Whole genome shotgun (WGS) sequencing. 60 samples were sequenced using standard Illumina multiplexed library preparation protocols for two 2 × 125 HiSeq 2500 lanes and one 2 × 150 NextSeq 500 run. Sequencing efforts were targeted for approximately 4-6x coverage of the Cannabis genome per sample.
Genotype-by-Sequencing (GBS). 182 samples were sequenced on two 1 × 100 HiSeq 2500 lanes, following a multiplexed library preparation protocol described previously48.
Publically available data. We obtained three WGS datasets available from NCBI10 and received seven additional WGS datasets from Medicinal Genomics Corporation (www.medicinalgenomics.com). GBS data for 143 samples from Sawler et al.47 were also included in this study.

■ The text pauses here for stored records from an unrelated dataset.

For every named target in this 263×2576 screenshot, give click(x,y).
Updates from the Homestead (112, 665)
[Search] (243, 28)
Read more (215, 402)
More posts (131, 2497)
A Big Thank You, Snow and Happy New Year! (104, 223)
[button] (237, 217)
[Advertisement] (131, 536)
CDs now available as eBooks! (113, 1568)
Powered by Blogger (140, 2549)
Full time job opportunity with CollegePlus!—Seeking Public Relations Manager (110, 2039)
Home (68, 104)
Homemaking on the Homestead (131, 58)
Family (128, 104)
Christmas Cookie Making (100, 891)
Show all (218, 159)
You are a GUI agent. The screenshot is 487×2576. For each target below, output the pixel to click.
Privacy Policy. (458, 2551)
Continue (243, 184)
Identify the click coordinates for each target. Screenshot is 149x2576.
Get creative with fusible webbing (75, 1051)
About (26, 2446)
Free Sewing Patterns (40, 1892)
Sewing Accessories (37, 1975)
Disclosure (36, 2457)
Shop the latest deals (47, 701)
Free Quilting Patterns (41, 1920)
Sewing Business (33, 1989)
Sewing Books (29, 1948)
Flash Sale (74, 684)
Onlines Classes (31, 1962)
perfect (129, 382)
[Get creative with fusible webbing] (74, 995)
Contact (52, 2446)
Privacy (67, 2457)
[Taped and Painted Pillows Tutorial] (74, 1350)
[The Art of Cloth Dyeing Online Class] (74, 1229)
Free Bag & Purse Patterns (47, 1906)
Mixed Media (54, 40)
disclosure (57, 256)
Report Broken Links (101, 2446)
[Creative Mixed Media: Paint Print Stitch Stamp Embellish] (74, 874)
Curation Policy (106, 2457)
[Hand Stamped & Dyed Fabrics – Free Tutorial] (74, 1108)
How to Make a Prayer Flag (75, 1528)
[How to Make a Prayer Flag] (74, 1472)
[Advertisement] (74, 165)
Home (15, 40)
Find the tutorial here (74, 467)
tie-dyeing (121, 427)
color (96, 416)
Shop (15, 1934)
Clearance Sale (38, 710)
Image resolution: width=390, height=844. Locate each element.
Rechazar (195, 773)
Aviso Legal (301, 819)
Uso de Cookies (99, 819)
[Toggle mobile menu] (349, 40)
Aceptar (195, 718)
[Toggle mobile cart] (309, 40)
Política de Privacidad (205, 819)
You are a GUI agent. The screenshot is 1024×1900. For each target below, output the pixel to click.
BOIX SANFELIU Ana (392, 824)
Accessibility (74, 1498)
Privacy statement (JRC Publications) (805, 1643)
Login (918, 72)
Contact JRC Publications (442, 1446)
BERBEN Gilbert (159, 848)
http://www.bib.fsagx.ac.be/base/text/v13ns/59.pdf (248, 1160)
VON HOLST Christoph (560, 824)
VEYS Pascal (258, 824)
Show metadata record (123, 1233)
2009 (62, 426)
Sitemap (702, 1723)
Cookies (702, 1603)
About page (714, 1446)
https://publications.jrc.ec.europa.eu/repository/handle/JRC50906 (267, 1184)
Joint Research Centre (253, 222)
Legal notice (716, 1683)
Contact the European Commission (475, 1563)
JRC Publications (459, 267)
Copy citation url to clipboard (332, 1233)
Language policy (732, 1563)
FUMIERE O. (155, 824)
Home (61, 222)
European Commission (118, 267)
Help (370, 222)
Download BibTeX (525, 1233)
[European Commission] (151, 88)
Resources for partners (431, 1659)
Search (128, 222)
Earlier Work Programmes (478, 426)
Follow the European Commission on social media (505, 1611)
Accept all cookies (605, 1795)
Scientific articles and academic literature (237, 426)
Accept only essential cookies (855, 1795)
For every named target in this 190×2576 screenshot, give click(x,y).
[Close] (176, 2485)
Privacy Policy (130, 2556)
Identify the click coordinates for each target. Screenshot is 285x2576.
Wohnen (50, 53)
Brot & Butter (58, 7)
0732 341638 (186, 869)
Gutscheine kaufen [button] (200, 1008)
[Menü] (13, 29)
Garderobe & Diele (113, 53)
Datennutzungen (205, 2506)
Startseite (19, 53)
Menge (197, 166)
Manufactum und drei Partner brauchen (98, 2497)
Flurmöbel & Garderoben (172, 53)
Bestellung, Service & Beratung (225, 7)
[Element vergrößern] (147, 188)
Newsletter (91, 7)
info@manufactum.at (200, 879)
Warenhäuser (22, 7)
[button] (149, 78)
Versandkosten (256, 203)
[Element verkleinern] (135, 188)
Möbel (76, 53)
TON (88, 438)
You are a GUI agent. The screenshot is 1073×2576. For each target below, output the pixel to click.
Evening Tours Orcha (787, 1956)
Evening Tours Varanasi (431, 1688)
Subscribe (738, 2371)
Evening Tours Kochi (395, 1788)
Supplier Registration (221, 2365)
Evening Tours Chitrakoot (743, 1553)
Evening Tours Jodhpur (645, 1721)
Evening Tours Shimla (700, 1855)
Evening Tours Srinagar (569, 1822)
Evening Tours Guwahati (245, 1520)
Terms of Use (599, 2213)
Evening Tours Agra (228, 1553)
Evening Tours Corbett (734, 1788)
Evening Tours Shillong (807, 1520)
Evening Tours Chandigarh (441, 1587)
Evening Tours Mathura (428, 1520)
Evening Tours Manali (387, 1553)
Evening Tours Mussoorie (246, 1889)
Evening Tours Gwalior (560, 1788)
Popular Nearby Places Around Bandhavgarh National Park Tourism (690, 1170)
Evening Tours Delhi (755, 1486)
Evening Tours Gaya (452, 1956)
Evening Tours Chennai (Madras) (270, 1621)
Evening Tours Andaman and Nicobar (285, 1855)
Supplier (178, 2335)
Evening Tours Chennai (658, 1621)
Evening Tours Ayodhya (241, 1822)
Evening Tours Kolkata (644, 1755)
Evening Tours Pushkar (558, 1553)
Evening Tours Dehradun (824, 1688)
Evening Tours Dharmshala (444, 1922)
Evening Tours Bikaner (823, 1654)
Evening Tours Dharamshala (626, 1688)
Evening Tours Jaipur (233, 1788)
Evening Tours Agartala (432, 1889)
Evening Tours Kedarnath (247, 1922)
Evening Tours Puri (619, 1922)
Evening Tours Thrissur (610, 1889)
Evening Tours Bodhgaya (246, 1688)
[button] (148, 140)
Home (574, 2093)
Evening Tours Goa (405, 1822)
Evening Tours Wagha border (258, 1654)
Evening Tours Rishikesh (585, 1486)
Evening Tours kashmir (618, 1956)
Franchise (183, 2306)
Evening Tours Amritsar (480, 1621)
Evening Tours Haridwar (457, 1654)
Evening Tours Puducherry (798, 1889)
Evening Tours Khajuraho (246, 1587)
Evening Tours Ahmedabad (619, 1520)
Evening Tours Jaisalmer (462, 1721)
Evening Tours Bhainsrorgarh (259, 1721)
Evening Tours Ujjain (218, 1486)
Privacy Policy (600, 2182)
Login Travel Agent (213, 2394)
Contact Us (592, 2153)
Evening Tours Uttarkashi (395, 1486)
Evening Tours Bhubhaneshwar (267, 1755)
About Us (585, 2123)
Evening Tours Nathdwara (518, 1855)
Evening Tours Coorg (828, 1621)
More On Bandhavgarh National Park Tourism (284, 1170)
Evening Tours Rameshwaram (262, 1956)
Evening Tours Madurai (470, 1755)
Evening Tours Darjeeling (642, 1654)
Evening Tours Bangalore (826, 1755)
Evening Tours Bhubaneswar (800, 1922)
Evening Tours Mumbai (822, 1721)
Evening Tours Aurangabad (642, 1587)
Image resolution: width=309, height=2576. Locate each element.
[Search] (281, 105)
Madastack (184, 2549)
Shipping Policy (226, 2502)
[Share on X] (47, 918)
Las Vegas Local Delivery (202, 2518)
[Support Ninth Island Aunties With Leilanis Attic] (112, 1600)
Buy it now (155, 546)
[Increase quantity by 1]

Sequence Processing, Alignment and SNP calling. Trimmomatic49 was used to trim any remaining adaptor sequence from raw fastq reads and remove sequences with low quality regions or ambiguous base calls using the following settings:
ILLUMINACLIP:IlluminaAdapters:2:20:10 LEADING:20 TRAILING:20
SLIDINGWINDOW:5:15 MINLEN:100. Trimmed raw reads from the 67 total WGS samples were then aligned to the only publicly available draft genome of PK (JH226140-JH286168) using the Burrows-Wheeler Alignment tool (BWA mem)50. Chloroplast and mitochondrial regions were excluded. We collated the individual alignments to produce a single variant call format table (.vcf) for all samples using samtools mpileup -uf | bcftools view –bvcg51. We filtered the vcf table to include only high quality informative SNP sites using vcftools52, bash and awk with the following vcf parameters: Q ( >200), GQ (>10), AF1 (.1 - .9), biallelic sites only and no ambiguous bases. Next, data filters were applied through plink53 to require that individuals have a minimum 50% informative sites and that sites each have data for minimum 20% of samples. Finally we used an estimate of expected coverage for the single copy portion of the genome based on the estimated genome size and number of reads being aligned. This was adjusted empirically based on total coverage level (across all WGS samples) per SNP site (Supplementary Figure 1) and bounded by a 95% Poisson confidence interval (mean 362x coverage). Further removal of repetitive content was achieved by aligning the PK reference to itself with BLASTN and removing all sites that were within regions of ≥ 97% identity for at ≥ 500 bp alignments. These aforementioned processing, alignment and SNP calling procedures were then preformed separately on the 182 GBS samples generated for this study and the 143 GBS samples previously published47, resulting in three vcf tables and filtered SNP sets. GBS SNPs were additionally required to have a minimum of 5x coverage per sample. Due to limited overlap between the SNP sites produced by the two GBS libraries, most downstream analyses were performed separately for each GBS library along with its corresponding set of WGS SNPs. Code used for these analyses is available at https://github.com/KaneLab.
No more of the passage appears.